I'm building an app which communicates with an API. I put all the API communication code and data handling in one API class so that every time I want to use the API I have a central spot where all the logic lies.

The thing is that for HTTPRequests it is strongly recommended to use AsyncTasks. As shown in the examples you create an AsyncTask by deriving the whole class.

My class consists of functions which need to be async because of the HTTP calls. Other don't.
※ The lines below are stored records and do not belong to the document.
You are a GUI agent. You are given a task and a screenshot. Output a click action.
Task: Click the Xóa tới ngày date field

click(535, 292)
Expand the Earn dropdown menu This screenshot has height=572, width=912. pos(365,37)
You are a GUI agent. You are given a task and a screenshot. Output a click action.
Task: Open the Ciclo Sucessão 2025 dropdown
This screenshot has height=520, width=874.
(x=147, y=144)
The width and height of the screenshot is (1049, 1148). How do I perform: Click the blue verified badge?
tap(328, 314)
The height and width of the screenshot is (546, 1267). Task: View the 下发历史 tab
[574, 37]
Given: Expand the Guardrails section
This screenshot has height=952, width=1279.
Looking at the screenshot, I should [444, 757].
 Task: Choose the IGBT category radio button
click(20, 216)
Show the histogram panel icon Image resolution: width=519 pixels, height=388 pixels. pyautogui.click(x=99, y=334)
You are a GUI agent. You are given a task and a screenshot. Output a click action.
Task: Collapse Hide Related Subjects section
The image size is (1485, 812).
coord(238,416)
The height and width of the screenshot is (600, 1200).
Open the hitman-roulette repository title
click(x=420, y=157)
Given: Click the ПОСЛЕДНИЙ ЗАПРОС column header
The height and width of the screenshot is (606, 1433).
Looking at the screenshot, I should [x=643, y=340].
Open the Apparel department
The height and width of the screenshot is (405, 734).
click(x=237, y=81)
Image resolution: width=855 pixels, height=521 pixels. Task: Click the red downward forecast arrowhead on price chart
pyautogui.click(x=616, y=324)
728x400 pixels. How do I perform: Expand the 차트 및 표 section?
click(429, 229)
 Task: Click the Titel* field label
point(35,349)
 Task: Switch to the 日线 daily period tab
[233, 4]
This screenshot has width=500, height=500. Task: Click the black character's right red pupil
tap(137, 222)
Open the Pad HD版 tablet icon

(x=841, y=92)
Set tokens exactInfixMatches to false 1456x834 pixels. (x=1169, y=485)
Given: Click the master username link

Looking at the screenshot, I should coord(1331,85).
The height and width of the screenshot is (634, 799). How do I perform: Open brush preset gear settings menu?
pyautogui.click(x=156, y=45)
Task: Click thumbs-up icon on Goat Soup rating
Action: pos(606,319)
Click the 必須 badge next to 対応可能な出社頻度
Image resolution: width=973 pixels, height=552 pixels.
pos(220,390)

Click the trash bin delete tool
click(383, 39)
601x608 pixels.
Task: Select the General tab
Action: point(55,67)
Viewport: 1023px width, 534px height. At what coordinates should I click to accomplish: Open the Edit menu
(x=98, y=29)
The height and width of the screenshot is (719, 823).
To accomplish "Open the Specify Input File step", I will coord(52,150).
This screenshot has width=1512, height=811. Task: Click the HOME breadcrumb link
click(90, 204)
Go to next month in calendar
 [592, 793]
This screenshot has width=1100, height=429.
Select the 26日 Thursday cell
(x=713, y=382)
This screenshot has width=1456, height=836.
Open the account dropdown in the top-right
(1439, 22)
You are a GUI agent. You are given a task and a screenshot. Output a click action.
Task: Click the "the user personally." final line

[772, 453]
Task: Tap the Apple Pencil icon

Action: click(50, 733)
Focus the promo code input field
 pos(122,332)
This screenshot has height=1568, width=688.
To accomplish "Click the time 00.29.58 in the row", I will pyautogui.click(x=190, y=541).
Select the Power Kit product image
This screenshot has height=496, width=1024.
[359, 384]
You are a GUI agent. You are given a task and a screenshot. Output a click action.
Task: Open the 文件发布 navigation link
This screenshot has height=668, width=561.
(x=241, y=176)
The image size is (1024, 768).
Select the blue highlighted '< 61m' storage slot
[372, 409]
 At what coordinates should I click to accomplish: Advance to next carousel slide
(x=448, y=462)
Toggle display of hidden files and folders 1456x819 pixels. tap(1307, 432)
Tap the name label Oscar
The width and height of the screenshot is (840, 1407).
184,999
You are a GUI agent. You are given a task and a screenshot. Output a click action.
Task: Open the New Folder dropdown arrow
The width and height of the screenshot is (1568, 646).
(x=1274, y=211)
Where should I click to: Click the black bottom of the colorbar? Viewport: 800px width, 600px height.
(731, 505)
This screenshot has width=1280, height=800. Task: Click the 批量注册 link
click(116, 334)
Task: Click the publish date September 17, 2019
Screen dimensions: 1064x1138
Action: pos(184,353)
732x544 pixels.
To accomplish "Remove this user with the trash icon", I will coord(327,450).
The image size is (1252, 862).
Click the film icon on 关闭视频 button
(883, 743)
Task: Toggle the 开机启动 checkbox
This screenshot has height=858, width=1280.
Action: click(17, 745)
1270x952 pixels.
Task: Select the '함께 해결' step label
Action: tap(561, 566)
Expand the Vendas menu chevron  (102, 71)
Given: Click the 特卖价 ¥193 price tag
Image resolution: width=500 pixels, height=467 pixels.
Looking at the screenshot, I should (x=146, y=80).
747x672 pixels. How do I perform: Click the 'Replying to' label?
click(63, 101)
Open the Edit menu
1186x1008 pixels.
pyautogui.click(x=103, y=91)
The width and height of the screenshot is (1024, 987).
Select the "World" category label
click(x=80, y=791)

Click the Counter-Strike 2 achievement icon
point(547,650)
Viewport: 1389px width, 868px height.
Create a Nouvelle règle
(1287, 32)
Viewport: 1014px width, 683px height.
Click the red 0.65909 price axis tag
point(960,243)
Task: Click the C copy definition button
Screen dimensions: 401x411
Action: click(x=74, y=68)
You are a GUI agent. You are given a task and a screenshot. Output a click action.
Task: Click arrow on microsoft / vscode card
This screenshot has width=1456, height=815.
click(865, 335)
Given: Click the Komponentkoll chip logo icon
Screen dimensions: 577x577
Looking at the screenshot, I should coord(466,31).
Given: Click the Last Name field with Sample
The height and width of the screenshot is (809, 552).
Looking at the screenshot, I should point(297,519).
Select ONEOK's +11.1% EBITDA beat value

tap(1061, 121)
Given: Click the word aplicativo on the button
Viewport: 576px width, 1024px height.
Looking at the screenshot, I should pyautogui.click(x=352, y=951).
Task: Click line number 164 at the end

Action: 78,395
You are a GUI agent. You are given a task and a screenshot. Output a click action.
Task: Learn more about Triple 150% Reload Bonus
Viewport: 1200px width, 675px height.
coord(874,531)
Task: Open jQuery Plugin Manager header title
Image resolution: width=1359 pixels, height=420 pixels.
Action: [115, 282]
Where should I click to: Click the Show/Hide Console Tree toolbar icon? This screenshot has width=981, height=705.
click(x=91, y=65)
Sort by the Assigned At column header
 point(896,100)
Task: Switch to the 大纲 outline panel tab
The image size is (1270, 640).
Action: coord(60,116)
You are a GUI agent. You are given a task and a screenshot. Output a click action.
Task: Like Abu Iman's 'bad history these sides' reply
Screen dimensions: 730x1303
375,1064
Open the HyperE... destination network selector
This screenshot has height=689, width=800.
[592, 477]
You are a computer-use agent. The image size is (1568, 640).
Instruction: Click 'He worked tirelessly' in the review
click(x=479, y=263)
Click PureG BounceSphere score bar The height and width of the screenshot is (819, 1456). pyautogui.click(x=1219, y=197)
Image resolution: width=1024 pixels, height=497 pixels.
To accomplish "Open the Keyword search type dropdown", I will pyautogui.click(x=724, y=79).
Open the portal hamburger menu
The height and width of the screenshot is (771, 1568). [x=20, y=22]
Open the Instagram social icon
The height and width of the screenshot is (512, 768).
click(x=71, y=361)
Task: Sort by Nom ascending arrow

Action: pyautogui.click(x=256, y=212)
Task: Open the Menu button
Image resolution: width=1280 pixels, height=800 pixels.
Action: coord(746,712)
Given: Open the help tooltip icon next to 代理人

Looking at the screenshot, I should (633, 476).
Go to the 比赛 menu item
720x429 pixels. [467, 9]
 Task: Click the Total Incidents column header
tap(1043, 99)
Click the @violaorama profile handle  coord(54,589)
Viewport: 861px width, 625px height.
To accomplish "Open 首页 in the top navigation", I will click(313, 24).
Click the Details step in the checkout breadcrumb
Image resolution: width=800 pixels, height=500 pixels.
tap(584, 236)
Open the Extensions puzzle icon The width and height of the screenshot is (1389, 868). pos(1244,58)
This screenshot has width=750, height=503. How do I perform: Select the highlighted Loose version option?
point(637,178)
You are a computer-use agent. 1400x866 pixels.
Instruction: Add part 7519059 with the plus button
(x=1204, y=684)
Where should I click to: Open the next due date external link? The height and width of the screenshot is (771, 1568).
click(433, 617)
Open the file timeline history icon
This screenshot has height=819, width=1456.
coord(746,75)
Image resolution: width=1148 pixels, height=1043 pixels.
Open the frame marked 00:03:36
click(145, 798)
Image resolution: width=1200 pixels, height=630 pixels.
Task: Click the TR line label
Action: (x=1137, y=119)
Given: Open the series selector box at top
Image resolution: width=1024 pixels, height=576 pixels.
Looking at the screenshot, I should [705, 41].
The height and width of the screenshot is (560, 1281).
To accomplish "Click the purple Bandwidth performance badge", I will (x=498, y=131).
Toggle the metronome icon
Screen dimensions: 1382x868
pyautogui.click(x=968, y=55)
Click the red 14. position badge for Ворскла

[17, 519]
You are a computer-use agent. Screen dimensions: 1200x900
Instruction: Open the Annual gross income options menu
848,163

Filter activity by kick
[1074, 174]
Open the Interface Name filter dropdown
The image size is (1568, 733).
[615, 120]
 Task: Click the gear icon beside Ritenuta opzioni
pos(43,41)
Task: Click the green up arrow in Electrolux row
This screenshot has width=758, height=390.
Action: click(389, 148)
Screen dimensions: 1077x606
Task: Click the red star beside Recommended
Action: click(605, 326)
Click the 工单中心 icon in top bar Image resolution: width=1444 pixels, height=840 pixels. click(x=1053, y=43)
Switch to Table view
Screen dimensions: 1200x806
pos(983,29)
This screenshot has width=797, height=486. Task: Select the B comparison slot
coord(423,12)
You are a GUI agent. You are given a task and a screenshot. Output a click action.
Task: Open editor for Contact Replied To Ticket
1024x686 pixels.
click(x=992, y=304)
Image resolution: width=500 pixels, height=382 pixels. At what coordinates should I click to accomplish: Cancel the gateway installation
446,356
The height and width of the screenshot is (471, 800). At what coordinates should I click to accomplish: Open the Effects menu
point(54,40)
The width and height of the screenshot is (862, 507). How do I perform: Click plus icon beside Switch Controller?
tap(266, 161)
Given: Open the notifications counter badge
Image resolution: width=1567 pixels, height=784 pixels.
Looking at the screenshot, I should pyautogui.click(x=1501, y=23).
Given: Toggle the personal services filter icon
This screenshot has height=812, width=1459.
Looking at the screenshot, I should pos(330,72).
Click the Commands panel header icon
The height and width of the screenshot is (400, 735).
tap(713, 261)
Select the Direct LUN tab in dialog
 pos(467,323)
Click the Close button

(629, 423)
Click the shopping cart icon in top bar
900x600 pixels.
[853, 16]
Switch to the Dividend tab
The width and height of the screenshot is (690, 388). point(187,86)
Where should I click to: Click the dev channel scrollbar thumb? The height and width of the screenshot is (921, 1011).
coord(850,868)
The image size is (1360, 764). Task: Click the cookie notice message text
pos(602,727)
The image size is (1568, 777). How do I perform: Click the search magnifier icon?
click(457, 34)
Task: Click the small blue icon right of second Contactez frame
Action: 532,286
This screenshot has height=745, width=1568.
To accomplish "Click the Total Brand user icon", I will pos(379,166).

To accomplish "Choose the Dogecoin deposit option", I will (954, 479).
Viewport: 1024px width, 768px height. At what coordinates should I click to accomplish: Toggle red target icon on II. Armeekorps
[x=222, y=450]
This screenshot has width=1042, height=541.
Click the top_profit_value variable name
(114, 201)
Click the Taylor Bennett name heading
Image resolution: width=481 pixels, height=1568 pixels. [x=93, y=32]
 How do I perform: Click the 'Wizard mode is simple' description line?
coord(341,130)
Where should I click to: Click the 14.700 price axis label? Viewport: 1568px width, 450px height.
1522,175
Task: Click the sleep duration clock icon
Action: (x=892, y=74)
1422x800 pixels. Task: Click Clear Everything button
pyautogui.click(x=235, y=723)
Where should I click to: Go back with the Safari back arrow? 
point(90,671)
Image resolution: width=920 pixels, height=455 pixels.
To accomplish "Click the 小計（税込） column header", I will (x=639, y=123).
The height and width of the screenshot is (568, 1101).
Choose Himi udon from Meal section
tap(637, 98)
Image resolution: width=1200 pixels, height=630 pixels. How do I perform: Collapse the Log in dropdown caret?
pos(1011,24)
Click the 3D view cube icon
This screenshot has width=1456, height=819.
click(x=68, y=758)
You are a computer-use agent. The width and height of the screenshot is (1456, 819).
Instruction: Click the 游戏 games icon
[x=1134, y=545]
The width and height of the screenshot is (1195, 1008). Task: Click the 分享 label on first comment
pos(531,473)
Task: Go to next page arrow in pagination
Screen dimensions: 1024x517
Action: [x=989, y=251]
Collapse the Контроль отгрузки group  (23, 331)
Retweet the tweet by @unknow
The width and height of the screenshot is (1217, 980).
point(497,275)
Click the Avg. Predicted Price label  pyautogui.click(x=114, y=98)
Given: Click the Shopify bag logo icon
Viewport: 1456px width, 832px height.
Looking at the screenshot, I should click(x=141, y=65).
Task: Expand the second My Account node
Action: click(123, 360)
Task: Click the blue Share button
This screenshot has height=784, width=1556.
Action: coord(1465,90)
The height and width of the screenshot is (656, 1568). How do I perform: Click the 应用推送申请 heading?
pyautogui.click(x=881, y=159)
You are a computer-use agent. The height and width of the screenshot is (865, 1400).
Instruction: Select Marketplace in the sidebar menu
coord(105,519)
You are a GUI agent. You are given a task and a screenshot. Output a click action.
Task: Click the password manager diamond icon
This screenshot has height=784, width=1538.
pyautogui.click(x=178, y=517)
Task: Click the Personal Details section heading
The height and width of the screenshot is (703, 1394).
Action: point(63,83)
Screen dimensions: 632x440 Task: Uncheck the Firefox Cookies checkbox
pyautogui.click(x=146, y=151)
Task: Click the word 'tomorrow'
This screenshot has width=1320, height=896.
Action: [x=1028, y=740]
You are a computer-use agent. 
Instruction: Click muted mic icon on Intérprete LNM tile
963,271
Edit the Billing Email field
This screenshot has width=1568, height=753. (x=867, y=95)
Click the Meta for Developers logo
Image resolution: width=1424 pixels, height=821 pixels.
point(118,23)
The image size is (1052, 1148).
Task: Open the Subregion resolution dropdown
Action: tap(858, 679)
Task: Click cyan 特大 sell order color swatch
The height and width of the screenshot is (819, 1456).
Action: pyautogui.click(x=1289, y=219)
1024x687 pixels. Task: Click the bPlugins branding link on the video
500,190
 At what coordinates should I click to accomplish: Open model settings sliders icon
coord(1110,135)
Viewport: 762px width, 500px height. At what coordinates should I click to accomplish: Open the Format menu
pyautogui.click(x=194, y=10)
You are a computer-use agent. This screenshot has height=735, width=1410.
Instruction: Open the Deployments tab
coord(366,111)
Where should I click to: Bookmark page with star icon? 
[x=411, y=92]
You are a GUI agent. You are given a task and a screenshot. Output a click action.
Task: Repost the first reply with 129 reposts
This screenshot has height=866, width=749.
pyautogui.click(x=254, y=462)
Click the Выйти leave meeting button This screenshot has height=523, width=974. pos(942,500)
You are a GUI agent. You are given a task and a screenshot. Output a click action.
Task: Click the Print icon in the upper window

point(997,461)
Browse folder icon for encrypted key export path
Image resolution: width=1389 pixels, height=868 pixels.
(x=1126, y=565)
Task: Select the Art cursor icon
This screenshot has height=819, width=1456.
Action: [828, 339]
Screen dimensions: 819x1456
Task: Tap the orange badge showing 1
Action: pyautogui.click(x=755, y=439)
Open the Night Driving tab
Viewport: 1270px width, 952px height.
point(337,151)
My question: Do I just derive my whole API class from AsyncTask or shall I divide my API class even more in a normal and an async part?

like image 752
Ron Avatar asked Jan 20 '26 20:01

Ron


1 Answers

Create an interface with 2 kind of methods, one that don't execute on other threads and other that do. Make async methods accept a callback object to be notified when they're done. Example:

public interface MyAPI {
 //--this method runs an AsyncTask and calls supplied Callback object's methods when done
 public void fetchRemoteData(String input, Callback c);

 //--this method just processes input string locally and returns it
 public String doStuff(String input);
}

public interface Callback{
  public void onDone(int doneWhatCode, String result);
}

Implementation:

public class MyWebAPI implements MyAPI{
  @Override
  public void fetchRemoteData(String input, final Callback c){
        AsyncTask<String,Void,String> task = new AsyncTask<String,Void,String>(){

            @Override
            protected String doInBackground(String... strings) {
                String i = strings[0];

                //---connect, fetch data ----
                String result = "result";

                return result;
            }

            @Override
            protected void onPostExecute(String s) {
                super.onPostExecute(s);
                c.onDone(1,s);
            }
        };

      task.execute("new Input url");
    }

  @Override
  public String doStuff(String input){
    return input.replace("i","o");
  }
}

Let your API be exposed by these interfaces. This way you can keep it all together and also keep actual implementation separated for future changes.

like image 181
S.D. Avatar answered Jan 22 '26 11:01

S.D.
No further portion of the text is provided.